▶ Given request: List every line below that contains the string "will". Case counts.

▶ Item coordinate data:
━━━
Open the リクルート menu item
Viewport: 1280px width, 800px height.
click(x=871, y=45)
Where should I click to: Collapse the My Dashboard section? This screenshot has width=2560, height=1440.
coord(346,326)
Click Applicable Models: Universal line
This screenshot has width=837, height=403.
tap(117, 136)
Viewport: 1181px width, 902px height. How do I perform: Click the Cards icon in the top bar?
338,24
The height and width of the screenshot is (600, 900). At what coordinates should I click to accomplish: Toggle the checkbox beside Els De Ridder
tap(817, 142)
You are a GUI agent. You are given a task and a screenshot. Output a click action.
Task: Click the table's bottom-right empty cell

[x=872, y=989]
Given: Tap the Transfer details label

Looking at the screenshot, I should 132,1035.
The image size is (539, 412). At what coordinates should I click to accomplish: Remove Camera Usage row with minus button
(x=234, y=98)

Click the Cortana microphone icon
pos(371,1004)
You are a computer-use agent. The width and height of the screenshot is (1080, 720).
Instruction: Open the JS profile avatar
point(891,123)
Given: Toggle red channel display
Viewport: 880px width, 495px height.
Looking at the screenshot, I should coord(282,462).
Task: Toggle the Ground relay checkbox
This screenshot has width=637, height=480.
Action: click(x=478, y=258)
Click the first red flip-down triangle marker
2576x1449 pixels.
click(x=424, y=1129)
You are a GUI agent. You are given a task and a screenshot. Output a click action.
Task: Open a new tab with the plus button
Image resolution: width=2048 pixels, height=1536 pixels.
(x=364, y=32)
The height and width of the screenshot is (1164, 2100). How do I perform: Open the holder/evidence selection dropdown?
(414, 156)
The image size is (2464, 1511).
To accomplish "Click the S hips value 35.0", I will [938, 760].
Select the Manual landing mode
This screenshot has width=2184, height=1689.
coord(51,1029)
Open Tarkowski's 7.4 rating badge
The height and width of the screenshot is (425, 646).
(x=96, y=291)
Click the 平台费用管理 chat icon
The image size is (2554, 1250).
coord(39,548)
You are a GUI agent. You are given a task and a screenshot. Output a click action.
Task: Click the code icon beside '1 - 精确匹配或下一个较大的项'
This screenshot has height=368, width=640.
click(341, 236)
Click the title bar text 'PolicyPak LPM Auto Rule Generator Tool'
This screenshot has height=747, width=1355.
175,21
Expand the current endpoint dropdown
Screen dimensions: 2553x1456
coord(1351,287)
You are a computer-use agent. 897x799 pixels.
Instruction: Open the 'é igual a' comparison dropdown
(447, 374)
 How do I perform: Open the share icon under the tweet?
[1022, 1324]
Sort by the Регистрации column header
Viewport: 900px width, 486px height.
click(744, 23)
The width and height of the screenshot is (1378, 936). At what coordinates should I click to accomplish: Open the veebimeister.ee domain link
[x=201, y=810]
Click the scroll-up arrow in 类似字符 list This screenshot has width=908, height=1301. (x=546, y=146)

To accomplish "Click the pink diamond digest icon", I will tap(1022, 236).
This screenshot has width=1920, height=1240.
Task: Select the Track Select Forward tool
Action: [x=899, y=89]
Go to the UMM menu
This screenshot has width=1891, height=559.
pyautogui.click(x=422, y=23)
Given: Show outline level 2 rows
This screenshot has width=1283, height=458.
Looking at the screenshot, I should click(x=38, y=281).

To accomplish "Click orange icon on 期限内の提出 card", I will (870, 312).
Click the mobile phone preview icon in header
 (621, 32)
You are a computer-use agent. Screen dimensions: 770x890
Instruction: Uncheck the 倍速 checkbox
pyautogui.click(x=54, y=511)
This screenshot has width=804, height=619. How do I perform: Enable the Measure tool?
━━━
▶ Written response:
To accomplish "Click the S hips value 35.0", I will [938, 760].
To accomplish "Click the pink diamond digest icon", I will tap(1022, 236).
To accomplish "Click orange icon on 期限内の提出 card", I will (870, 312).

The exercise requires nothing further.